[Your instructions]
In the lines below, look for "give". Copy each line where it appears.

[Stored data]
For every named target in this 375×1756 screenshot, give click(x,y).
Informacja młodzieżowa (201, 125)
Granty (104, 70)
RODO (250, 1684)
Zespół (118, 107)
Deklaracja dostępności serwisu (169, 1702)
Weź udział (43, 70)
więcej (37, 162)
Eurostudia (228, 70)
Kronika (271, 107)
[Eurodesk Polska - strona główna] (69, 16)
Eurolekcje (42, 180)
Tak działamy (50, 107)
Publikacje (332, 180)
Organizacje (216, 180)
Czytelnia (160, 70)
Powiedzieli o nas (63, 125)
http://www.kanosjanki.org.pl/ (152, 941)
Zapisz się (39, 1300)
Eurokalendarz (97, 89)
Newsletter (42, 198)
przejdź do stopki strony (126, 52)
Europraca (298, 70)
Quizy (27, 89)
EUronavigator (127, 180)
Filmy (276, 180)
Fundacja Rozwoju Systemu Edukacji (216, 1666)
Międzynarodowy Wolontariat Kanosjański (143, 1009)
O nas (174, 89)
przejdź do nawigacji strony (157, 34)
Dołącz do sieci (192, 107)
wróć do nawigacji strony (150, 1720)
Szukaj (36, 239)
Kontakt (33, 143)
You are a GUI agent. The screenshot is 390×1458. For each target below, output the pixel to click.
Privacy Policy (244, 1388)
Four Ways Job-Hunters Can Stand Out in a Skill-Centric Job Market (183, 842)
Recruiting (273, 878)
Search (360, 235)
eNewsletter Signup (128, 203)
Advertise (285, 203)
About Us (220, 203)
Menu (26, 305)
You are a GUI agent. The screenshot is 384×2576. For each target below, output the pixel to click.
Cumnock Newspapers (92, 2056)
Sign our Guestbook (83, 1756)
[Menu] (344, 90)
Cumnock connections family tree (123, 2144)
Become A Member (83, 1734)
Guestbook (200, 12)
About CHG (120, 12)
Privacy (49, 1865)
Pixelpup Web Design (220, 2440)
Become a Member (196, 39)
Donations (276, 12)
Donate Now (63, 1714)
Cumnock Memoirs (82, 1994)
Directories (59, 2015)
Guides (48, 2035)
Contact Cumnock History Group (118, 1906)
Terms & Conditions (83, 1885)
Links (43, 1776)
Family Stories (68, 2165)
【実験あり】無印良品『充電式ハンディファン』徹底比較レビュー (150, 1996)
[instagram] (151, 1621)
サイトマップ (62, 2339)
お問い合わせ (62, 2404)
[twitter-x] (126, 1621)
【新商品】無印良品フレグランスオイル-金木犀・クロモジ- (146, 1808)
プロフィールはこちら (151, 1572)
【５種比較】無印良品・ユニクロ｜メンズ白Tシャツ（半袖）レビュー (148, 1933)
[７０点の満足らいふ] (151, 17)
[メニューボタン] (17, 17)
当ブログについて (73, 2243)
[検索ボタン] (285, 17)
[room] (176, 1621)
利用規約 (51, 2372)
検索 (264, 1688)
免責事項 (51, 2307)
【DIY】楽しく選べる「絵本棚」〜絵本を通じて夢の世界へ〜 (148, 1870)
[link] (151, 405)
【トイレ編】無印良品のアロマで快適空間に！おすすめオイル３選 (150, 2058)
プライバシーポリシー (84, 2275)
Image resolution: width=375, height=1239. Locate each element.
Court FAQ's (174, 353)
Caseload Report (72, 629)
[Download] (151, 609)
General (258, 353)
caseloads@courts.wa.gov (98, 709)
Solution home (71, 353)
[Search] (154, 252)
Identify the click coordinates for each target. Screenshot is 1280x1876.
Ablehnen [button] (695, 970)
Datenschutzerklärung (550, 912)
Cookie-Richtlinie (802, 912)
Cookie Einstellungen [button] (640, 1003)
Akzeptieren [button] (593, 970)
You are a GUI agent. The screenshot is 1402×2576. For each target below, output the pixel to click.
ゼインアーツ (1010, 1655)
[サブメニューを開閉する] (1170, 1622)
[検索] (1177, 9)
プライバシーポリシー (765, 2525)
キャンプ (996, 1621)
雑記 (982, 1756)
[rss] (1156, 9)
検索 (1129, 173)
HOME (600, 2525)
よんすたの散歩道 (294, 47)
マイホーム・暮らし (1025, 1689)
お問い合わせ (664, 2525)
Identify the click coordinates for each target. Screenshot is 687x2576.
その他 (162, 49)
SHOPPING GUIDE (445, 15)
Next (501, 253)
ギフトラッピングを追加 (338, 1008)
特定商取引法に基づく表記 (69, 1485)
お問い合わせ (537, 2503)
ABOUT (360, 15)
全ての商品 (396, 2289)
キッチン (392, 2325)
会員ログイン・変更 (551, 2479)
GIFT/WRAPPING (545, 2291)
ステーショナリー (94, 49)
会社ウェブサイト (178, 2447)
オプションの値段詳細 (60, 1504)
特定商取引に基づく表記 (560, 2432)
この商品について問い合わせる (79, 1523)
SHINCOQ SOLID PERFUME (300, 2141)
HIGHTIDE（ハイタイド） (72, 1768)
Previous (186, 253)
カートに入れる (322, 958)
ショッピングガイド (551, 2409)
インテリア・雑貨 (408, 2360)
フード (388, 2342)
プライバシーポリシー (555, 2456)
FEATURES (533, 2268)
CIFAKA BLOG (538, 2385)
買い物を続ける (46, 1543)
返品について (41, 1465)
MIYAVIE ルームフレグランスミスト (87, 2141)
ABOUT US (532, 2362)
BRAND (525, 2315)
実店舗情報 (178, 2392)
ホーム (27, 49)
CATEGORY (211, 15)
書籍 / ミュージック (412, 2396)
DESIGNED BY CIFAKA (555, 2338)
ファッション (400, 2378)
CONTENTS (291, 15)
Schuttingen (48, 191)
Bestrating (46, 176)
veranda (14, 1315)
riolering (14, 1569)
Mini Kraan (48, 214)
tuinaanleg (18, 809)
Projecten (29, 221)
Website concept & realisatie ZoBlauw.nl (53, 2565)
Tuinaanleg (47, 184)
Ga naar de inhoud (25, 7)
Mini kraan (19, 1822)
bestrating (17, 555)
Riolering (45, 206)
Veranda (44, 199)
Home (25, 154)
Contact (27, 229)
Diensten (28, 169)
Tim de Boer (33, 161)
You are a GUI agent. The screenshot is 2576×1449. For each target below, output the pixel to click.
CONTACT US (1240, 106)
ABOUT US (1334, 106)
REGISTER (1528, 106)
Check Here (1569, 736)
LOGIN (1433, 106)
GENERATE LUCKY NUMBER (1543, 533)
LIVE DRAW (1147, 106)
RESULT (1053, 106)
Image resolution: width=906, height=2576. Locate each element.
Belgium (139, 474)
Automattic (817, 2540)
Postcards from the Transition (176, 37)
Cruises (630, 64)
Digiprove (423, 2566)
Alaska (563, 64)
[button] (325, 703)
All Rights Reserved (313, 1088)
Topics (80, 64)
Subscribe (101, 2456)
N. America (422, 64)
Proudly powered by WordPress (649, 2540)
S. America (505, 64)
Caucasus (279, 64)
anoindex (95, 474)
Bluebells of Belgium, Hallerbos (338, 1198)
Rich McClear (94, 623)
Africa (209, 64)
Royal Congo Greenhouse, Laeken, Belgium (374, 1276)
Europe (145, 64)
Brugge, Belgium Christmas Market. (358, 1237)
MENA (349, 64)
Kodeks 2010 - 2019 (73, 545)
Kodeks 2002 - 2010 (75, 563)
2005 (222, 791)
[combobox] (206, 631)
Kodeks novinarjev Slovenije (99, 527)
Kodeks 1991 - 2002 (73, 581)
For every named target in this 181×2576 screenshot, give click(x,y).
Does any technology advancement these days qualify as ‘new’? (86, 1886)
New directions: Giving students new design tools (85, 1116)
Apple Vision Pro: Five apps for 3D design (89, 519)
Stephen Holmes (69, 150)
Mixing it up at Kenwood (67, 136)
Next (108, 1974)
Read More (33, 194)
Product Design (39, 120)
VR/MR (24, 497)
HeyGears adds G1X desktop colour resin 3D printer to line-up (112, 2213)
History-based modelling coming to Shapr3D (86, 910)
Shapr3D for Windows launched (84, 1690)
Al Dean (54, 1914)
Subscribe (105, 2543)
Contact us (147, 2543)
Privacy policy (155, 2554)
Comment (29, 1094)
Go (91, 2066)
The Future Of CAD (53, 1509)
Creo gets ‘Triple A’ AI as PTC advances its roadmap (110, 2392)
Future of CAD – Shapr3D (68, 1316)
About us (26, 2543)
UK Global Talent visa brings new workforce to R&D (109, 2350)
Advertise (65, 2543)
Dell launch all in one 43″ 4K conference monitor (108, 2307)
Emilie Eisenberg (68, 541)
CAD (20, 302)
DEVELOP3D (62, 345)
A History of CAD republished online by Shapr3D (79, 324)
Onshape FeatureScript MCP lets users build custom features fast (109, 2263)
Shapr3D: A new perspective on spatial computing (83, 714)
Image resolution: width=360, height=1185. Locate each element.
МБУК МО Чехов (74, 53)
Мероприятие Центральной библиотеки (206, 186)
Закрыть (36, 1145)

[Task solution]
For every named target in this 375×1756 screenshot, give click(x,y).
For every named target in this 181×2576 screenshot, give click(x,y).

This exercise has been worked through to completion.